I am trying to configure Stocator on an Amazon EMR cluster to access data on Amazon s3. I have found resources that indicate that this should be possible, but very little detail on how to get this to work.
When I start my EMR cluster I use the following config:
{
"classification": "core-site",
"properties": {
"fs.stocator.scheme.list": "cos",
"fs.cos.impl": "com.ibm.stocator.fs.ObjectStoreFileSystem",
"fs.stocator.cos.impl": "com.ibm.stocator.fs.cos.COSAPIClient",
"fs.stocator.cos.scheme":"cos"
}
}
I then try to access a file using cos://mybucket.service/myfile
This yields an error due to missing credentials.

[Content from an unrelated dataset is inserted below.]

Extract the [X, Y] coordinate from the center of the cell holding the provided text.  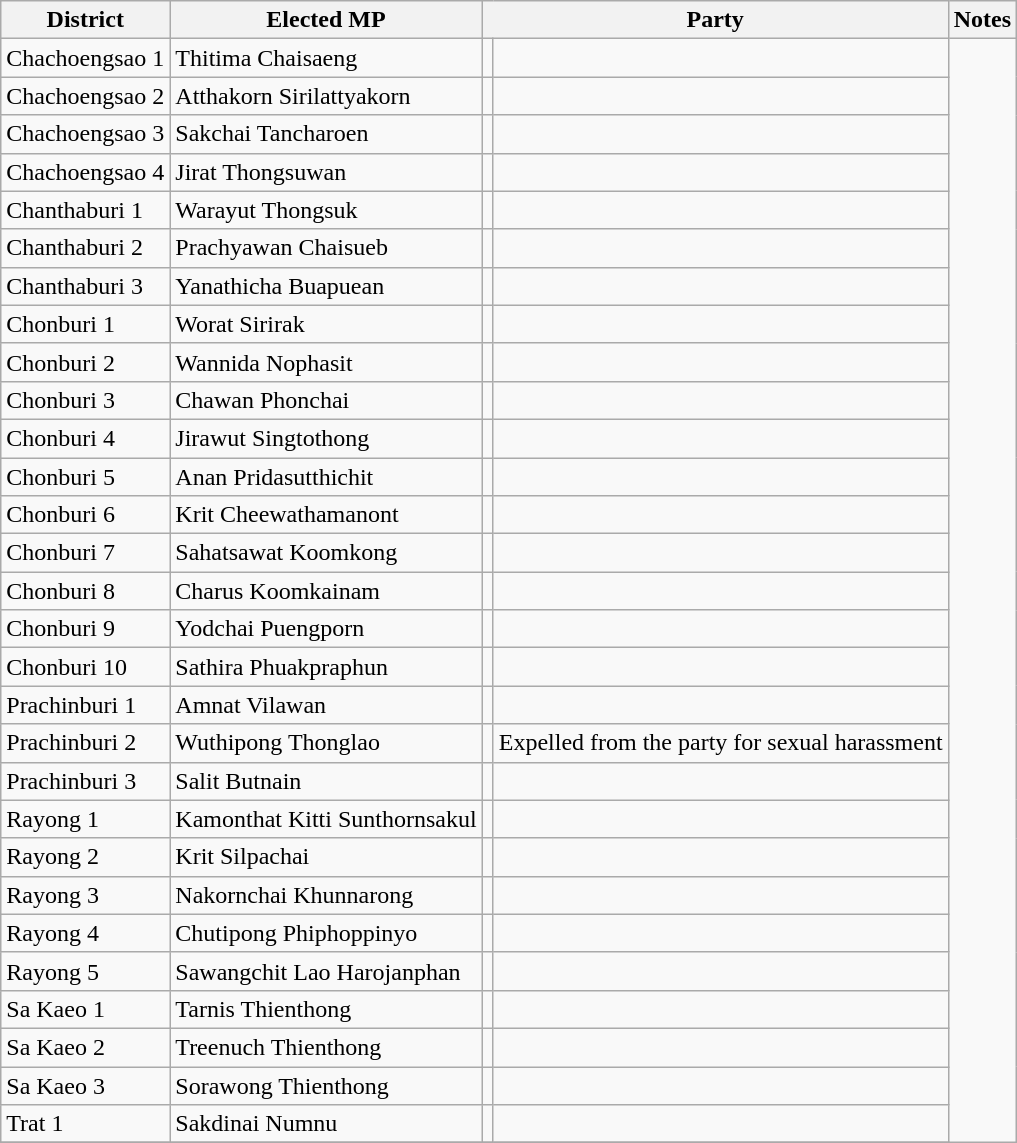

I add the credentials, in spark-shell
, to the properties using:
val credentials = new com.amazonaws.auth.DefaultAWSCredentialsProviderChain().getCredentials
sc.hadoopConfiguration.set("fs.cos.service.access.key",credentials.getAWSAccessKeyId)
sc.hadoopConfiguration.set("fs.cos.service.secret.key",credentials.getAWSSecretKey)
Now when I try to access cos://mybucket.service/myfile
I get the error: org.apache.spark.sql.AnalysisException: Path does not exist:
.
accessing the file using s3://mybucket/myfile
works, as it doesn't use Stocator. Also accessing the file via the amazon CLI works.
Are there any online resources detailing how to get Stocator
working on AWS
?
Has anyone successfully done this themselves, and can you share your configuration?
I'd play with the netflix one as I'm confident it works well there.